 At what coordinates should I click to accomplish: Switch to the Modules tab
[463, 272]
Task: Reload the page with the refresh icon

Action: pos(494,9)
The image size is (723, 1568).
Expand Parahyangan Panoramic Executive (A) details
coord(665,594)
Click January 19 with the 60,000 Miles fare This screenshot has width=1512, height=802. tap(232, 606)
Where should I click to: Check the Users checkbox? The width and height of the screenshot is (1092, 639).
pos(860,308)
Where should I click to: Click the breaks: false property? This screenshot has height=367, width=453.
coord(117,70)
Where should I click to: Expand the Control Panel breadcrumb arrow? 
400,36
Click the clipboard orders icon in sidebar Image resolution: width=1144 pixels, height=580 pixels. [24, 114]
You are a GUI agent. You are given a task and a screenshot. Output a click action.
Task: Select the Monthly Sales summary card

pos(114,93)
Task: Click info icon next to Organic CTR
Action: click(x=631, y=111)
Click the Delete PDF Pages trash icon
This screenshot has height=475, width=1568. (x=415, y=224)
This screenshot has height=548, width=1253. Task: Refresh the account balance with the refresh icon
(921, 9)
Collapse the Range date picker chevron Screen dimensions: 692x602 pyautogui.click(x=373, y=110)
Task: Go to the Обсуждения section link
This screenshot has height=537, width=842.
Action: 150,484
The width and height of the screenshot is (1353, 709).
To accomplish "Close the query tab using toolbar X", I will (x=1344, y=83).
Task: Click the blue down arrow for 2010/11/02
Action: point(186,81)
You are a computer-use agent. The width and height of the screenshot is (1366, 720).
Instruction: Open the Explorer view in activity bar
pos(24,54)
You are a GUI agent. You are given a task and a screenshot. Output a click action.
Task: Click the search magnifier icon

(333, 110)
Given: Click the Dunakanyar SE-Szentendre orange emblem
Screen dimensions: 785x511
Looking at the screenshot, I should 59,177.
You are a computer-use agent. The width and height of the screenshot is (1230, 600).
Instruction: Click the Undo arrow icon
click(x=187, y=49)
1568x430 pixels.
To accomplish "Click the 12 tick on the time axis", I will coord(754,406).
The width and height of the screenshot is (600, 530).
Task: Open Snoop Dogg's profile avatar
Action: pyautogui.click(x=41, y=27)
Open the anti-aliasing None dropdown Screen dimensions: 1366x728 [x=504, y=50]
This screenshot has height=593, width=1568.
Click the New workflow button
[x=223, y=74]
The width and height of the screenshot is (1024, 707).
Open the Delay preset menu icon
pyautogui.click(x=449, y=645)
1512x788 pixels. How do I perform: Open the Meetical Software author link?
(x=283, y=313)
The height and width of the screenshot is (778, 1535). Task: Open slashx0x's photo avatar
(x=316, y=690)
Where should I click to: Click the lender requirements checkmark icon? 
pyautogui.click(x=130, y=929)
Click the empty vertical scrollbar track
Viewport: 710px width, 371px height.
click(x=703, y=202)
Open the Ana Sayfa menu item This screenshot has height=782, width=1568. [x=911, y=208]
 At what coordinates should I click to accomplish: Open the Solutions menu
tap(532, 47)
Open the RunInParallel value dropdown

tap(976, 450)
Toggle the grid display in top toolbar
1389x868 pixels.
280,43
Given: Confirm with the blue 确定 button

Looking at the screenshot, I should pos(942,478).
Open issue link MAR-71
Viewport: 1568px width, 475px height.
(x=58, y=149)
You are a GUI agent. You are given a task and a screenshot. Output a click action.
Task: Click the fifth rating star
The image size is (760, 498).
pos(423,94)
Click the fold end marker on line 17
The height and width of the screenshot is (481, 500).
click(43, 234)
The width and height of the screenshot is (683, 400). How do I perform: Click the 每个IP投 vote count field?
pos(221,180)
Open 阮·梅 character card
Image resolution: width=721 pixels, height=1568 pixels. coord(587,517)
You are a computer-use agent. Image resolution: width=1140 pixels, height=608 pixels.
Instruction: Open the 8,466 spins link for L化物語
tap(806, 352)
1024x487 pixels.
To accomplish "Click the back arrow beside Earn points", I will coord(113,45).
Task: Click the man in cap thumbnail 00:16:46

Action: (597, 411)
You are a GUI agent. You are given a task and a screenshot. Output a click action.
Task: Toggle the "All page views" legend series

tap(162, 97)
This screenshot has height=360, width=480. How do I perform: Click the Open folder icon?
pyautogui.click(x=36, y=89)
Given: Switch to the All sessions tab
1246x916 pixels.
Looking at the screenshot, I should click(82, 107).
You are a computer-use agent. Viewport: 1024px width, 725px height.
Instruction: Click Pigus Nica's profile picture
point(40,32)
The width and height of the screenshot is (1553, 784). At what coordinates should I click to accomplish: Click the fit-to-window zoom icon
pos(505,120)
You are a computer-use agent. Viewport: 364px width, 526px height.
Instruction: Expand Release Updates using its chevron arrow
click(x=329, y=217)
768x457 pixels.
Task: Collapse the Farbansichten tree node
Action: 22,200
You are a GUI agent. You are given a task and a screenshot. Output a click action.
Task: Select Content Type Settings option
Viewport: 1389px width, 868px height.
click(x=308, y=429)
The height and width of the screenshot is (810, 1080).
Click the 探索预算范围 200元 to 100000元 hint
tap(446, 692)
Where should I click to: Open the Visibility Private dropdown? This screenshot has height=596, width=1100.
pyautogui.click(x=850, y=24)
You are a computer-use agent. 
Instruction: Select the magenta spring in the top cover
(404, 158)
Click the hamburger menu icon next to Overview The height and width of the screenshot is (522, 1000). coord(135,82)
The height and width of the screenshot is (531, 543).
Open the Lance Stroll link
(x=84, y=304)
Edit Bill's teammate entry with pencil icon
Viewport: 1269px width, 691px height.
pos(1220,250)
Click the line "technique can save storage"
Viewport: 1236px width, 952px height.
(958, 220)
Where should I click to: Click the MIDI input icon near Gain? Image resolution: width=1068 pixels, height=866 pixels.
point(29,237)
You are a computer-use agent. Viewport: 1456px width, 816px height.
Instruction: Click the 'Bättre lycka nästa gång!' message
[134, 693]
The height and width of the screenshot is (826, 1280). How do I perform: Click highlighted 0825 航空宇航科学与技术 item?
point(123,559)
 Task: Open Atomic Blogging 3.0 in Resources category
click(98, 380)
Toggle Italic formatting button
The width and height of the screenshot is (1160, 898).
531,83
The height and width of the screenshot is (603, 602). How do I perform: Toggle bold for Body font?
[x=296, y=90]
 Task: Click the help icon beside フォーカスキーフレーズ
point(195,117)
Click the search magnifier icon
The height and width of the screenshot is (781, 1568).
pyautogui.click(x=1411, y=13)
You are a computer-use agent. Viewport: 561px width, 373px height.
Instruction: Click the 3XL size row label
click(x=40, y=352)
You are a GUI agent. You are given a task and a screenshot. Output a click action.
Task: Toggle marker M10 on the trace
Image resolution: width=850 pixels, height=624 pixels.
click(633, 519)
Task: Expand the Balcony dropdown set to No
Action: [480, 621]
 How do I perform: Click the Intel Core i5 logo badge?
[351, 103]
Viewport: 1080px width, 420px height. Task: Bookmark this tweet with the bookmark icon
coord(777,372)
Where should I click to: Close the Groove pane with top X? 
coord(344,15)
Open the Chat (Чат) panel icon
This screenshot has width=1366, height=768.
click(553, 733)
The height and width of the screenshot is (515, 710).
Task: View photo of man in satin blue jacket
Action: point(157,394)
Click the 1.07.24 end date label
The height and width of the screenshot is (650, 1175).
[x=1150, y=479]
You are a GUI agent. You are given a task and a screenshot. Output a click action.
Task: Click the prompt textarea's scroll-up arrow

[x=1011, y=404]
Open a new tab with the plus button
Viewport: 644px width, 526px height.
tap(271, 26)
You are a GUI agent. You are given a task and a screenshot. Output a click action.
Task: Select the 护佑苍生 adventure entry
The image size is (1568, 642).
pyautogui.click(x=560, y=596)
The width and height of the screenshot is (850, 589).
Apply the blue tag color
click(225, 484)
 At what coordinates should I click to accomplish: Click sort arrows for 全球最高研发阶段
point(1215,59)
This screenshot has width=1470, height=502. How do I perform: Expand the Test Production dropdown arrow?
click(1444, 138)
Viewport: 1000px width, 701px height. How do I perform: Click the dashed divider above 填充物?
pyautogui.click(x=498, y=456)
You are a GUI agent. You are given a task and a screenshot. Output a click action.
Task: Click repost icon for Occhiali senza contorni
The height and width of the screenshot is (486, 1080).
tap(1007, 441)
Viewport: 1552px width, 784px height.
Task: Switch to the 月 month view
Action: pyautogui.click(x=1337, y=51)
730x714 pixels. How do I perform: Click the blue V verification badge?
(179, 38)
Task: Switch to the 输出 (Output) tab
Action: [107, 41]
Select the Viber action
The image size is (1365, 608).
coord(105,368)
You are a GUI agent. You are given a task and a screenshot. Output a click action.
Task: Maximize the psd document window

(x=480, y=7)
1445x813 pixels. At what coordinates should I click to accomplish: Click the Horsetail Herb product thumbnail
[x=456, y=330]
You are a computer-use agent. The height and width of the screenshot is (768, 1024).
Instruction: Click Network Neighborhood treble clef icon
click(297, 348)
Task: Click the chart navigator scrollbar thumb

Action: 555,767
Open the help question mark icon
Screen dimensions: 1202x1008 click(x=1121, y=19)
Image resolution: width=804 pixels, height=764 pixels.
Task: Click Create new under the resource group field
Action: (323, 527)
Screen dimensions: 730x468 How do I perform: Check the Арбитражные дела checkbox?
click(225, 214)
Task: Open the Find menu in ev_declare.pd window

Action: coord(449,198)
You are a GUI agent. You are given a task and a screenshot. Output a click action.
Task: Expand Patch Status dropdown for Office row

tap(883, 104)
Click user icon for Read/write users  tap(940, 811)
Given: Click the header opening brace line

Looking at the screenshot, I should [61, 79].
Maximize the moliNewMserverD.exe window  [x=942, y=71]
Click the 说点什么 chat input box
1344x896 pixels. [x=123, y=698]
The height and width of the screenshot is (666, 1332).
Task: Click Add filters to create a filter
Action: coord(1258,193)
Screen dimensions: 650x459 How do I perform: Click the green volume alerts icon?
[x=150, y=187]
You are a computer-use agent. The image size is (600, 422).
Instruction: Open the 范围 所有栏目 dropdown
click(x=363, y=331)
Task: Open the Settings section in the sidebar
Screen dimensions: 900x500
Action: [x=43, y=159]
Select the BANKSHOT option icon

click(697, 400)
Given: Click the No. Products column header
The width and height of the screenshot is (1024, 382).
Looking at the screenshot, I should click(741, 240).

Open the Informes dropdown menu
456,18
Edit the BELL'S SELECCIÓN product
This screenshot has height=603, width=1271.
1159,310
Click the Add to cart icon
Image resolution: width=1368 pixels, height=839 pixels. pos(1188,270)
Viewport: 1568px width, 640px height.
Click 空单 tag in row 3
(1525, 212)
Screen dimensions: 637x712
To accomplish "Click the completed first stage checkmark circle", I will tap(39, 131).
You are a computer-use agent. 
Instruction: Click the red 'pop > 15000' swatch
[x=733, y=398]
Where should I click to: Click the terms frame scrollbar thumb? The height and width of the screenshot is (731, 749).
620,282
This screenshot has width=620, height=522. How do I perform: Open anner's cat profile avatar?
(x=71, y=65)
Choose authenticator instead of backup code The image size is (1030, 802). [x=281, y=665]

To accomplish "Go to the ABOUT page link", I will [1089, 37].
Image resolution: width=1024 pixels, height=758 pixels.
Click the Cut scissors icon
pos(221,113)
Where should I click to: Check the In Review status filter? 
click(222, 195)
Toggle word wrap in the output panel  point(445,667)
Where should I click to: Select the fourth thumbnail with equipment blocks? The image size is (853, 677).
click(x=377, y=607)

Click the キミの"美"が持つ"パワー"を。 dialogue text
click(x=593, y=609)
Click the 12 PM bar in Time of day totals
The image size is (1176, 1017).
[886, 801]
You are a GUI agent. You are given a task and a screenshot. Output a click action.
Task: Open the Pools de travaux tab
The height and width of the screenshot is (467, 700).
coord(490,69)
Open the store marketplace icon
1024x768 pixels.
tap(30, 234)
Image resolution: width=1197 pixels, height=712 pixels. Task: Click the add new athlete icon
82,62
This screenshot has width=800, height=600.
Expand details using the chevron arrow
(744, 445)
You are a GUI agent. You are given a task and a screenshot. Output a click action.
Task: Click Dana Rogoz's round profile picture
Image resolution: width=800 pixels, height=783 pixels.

+ + + +

(EXERCISE DESCRIPTION) Exact retyping is required: the line with "Image resolution: width=1197" through the end of the data, both ends included, and no other line.

(RESPONSE BELOW)
Image resolution: width=1197 pixels, height=712 pixels. Task: Click the add new athlete icon
82,62
This screenshot has width=800, height=600.
Expand details using the chevron arrow
(744, 445)
You are a GUI agent. You are given a task and a screenshot. Output a click action.
Task: Click Dana Rogoz's round profile picture
Image resolution: width=800 pixels, height=783 pixels.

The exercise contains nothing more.